The due diligence plan, at a minimum, should include the following:
- A complete review of the regional center application
- A search for pending or current litigation against the regional center
- Research the backgrounds of the principals of the regional center
- Review of all offerings made through the regional center
- Review of the success of the offerings
STEP 3: I-526/I-829 Approvals
A regional center is worthless if it is unable to get the investors’ I-526s approved and eventually the I-829s approved. As such, it becomes incumbent upon the entrepreneur looking to rent the regional center to inquire as to the number of I-526s and I-829s that have been approved.
If the number of denials exceeds the number of approvals, you may want to reconsider your decision to rent that particular regional center.
STEP 4: Compliance
It essential that the regional center is in compliance with state and federal laws. Any entrepreneur looking to utilize this program needs to clearly understand that you are dealing with several different areas of law; mere compliance in one area does not mean that the regional center is compliant in another. As such, it becomes essential that you retain experts in each area of the law to ensure that the regional center is compliant.
STEP 5: Negotiate Terms
Once you have successfully completed steps 1-4, it is now time to negotiate the terms of the contract. Key points to consider while negotiating the contract are the following:
1First and foremost, what will be the cost of renting the regional center? Will there be any upfront fees? Will the regional center be charging per investor? Will it require an equity stake in the project?
It is recommended that a thorough cost benefit analysis be conducted so that the entrepreneur can ensure that this will, in fact, be a profitable venture for all those involved. Some regional centers demand absurd fees up front and an equity interest in the project. Anyone choosing to rent a regional center needs to ensure that it is, in fact, a profitable proposition.
Additionally, make sure that you clearly determine what the regional center’s obligations will be under the agreement (i.e. are they going to help you raise funds)? Will they market for you? While these may seem minor details, failure to address these issues may result in in additional significant expenses.
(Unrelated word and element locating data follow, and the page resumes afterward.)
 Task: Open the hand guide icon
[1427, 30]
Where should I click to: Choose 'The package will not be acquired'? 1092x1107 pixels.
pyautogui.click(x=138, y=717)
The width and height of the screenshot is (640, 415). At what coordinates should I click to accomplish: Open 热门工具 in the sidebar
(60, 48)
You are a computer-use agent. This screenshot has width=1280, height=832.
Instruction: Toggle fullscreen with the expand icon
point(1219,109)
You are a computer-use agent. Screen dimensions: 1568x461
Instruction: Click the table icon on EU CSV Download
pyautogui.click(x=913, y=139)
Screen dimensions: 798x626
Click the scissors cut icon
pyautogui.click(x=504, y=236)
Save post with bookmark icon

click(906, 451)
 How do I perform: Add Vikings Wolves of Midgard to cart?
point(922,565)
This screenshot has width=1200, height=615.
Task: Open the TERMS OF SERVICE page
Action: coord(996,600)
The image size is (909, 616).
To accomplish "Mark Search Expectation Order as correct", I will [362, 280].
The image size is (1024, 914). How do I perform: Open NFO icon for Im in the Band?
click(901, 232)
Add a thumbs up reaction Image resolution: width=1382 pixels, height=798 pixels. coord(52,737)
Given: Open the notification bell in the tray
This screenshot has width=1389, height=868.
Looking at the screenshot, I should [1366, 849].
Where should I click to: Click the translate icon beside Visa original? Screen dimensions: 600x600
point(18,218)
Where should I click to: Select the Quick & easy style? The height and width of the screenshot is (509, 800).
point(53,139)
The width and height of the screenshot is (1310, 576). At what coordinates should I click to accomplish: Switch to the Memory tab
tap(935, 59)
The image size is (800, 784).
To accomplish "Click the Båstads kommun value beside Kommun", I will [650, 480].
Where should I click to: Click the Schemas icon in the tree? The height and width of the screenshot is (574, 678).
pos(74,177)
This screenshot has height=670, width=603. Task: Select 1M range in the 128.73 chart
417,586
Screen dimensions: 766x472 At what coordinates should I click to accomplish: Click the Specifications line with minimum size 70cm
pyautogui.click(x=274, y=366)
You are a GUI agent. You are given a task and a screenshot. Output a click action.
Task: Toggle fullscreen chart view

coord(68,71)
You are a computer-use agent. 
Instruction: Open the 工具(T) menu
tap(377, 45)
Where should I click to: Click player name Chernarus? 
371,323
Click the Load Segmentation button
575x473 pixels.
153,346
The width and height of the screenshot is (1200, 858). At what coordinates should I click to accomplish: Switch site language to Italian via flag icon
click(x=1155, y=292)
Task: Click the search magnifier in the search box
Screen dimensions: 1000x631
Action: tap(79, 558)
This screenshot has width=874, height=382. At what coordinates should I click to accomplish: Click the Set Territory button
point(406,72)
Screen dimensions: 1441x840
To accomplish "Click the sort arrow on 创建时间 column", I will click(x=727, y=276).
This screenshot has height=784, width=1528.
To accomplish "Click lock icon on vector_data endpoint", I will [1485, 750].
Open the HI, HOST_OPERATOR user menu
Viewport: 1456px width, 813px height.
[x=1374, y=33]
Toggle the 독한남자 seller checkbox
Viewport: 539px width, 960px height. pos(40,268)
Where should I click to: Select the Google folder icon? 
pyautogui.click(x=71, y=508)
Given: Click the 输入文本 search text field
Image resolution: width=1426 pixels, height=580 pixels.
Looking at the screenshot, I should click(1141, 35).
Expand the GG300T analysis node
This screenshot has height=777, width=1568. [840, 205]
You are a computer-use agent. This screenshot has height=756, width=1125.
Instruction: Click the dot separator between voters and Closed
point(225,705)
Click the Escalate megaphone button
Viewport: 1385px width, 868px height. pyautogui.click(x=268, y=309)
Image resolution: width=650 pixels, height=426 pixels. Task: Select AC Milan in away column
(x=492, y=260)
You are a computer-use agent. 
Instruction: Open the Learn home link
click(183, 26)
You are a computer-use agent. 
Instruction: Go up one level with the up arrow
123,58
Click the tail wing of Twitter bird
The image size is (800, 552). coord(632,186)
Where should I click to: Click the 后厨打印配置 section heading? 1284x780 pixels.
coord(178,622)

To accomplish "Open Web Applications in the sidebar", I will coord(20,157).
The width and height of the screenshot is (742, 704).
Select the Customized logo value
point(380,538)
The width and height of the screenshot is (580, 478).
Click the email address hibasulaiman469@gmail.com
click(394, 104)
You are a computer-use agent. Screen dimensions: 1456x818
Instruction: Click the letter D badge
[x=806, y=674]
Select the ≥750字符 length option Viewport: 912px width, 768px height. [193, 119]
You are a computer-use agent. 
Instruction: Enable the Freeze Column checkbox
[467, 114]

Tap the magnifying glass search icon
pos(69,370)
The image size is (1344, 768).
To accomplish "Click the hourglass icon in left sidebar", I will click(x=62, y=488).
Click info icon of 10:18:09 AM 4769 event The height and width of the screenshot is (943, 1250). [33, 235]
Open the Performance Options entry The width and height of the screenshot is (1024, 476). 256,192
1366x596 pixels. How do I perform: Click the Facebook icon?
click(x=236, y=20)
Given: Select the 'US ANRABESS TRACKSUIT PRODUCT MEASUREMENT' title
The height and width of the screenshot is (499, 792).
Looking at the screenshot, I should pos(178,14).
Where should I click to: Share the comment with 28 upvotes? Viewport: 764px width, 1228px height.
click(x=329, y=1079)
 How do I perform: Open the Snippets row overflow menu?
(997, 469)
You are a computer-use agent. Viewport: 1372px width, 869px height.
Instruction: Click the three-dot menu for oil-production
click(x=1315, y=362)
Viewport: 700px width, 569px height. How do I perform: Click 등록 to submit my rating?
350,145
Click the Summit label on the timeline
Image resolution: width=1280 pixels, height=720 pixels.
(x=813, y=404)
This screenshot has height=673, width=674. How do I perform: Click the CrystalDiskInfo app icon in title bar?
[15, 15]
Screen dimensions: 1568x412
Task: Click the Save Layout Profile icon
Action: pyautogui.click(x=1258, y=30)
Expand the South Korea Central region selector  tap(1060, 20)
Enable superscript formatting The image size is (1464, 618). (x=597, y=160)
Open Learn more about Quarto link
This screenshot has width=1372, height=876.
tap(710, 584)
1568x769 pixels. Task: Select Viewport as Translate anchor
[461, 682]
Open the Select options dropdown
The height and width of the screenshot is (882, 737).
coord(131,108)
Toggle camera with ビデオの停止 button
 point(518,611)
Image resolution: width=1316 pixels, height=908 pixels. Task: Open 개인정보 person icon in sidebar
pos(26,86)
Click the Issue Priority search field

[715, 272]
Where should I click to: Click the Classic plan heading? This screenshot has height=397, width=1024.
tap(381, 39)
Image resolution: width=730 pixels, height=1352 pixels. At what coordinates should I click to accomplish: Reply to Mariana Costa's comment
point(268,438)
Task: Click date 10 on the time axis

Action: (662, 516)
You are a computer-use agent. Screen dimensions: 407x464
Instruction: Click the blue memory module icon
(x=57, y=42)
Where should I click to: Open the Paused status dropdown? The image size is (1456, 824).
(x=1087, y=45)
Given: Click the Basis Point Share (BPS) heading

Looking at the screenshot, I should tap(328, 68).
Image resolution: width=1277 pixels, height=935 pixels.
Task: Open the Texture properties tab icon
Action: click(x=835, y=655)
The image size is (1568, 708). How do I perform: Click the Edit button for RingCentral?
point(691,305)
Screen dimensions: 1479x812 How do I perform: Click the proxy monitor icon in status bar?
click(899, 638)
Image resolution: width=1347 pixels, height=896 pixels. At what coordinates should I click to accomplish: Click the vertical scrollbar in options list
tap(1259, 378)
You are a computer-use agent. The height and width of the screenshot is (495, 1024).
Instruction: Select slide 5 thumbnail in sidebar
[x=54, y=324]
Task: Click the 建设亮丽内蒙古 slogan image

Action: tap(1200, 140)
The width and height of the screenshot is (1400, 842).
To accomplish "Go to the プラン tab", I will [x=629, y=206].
Secondly, it is imperative that you discuss what kind of oversight the regional center will have over the project; this generally is a positive indicator that the regional center is serious about compliance.
Thirdly, one of the major issues that needs to be negotiated is what competition you will be facing within the regional center. If the regional center is in the business of renting out its designation, ensure that there are no other similar or pending projects within the regional center. It is advised that a non-compete be negotiated for the duration of the project, as that will prevent the regional center from renting it to other competing entrepreneurs.
STEP 6: Contract
Finally, the most important thing is to memorialize these terms into a contract. It is crucial that the contract is drafted in a manner that clearly reflects your understanding and agreement. While there are numerous ways to structure the transaction, it is recommended that it be structured in terms of a “licensing” agreement, with specific attention being paid to the indemnification clause to ensure that you are not subjected to any liability that the regional center may have incurred in the past.
When structured properly, renting a regional center may, in fact, be a very cost efficient proposition that will allow you to utilize foreign capital in lieu of establishing a brand new regional center.